Nesting Urges

It’s that spring-wonderful season of the year when pilots brush the cobwebs off their flying skills and airplanes and vault joyfully into the blue. Only (in a few unfortunate instances reported to ASRS) to suffer engine fires, or fuel starvation, because the nesting habits of small creatures went undetected during pre-flight. A Cessna pilot titled this narrow escape from a merry mockingbird couple, “Feathered Persistence”:

Preflight after maintenance. Noticed on walkup to aircraft (C-210) something hanging down in front of the right front cylinder. Bird’s nest. Pulled out sticks, grass, bent safety wire and plastic ties could not get it all. Uncowled aircraft under the watchful eyes of 2 mockingbirds. Removed remainder of nest. Mechanic and I re-cowled the aircraft and walked back to his office. Three minutes later, I walked back out and noticed the flicker of a tail inside the cowl.
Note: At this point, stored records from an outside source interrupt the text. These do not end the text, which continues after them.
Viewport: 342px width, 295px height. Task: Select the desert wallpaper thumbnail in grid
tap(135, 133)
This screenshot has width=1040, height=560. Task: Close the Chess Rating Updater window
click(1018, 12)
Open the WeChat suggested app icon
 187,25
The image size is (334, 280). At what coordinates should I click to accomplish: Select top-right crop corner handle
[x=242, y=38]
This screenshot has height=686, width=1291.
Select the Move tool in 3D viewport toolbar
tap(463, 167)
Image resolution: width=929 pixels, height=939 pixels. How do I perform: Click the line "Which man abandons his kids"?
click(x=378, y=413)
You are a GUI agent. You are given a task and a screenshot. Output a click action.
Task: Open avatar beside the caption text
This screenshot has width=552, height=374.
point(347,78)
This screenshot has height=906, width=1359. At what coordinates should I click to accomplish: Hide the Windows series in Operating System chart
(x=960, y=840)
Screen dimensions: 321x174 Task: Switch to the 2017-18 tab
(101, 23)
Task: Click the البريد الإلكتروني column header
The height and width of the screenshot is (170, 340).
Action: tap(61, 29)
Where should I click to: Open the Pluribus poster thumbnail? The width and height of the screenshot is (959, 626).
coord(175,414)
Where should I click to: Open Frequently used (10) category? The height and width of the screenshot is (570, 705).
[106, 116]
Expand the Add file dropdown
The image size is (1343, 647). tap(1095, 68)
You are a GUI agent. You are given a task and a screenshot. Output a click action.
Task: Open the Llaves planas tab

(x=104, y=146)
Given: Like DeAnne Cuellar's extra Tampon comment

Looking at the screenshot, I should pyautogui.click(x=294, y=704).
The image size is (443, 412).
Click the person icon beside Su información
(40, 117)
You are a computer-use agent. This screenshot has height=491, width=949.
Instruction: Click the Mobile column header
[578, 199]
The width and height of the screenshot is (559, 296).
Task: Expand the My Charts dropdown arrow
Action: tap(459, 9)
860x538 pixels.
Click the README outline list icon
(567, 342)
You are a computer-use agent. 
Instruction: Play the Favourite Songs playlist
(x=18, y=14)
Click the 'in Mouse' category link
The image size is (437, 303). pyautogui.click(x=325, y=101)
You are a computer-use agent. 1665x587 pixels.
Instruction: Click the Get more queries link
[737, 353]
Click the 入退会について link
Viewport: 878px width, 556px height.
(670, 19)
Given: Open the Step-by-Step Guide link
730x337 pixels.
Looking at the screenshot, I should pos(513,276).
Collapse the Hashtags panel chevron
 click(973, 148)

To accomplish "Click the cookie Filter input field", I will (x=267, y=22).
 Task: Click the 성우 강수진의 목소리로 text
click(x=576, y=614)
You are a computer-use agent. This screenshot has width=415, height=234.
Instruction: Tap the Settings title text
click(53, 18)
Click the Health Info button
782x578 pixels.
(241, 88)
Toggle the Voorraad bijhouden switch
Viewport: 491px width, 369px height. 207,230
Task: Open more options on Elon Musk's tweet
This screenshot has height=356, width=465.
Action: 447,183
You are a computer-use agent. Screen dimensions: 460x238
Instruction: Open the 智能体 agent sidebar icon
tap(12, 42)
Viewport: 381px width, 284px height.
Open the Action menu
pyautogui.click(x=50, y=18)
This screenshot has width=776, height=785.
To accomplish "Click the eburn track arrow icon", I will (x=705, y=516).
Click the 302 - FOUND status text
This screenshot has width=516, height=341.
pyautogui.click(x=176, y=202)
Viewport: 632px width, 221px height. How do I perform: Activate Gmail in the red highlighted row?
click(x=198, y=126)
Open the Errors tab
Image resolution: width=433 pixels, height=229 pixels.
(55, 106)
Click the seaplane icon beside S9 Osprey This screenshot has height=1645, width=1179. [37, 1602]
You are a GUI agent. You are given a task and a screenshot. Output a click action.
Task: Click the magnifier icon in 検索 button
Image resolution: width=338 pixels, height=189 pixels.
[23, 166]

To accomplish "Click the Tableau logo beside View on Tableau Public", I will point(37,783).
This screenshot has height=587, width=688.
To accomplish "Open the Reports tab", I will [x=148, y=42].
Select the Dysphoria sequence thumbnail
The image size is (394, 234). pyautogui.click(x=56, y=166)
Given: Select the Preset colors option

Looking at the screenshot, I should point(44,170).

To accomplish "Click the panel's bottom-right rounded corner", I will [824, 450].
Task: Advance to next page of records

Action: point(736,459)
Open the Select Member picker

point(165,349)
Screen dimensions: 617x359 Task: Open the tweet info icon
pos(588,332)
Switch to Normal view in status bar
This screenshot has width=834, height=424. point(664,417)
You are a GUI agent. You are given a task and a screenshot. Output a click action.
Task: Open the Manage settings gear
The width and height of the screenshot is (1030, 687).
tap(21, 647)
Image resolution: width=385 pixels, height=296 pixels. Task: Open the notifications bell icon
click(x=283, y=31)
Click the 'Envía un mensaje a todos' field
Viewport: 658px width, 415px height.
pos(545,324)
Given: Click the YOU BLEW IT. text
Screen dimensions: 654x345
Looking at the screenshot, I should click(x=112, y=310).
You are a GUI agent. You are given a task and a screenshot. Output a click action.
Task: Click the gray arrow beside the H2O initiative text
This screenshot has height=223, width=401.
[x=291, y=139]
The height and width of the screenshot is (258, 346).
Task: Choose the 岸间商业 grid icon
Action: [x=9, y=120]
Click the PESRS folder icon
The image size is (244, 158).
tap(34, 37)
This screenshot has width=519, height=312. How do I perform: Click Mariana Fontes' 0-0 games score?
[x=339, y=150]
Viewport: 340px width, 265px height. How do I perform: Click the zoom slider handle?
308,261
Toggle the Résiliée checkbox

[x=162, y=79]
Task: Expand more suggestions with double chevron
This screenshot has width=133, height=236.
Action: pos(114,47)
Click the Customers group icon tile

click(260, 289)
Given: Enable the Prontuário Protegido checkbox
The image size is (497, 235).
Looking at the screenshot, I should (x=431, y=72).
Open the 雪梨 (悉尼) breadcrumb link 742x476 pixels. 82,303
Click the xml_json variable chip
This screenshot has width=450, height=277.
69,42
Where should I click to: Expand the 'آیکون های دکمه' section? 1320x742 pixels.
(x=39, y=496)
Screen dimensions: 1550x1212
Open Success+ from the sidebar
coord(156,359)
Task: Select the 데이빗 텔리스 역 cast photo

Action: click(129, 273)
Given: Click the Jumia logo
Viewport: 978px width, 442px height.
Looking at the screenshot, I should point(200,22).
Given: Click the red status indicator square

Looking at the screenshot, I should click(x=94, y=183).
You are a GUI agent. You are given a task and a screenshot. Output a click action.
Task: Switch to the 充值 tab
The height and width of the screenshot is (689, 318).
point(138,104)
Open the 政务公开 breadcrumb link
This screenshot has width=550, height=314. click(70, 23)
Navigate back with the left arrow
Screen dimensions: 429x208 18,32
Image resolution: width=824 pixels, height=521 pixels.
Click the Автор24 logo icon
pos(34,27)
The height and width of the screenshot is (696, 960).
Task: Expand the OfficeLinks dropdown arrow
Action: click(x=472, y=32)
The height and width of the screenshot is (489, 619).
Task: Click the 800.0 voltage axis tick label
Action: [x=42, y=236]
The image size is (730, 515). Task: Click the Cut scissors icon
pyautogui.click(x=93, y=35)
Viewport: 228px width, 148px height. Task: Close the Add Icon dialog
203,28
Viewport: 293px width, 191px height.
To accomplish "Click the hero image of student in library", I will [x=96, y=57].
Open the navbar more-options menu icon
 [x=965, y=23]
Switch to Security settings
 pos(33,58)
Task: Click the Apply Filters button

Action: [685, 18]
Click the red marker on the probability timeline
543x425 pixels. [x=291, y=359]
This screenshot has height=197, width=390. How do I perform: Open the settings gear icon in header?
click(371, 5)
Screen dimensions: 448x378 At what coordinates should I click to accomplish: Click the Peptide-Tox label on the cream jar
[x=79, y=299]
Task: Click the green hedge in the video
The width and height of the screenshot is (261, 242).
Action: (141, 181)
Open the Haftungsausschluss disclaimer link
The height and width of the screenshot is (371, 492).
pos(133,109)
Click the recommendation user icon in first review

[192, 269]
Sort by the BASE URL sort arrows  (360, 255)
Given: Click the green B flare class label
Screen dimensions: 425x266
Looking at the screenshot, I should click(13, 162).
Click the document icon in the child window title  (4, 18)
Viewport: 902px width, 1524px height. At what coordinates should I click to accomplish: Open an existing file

I shooed the bird out. Found more nest material. Cleaned it out and walked around to the pilot’s seat. While adjusting seat belt, the bird flew back inside. How do you win this I didn’t want to hurt the bird, so I left fuel cut off and cranked the starter. Out flew the bird. I primed and started up. The bird flew into the cowl of another Cessna as I made my getaway.

Our reporter came up with a creative and creature-friendly solution that other pilots in similar circumstances may want to consider. Cowling covers that restrict access to the engine compartment are another possibility.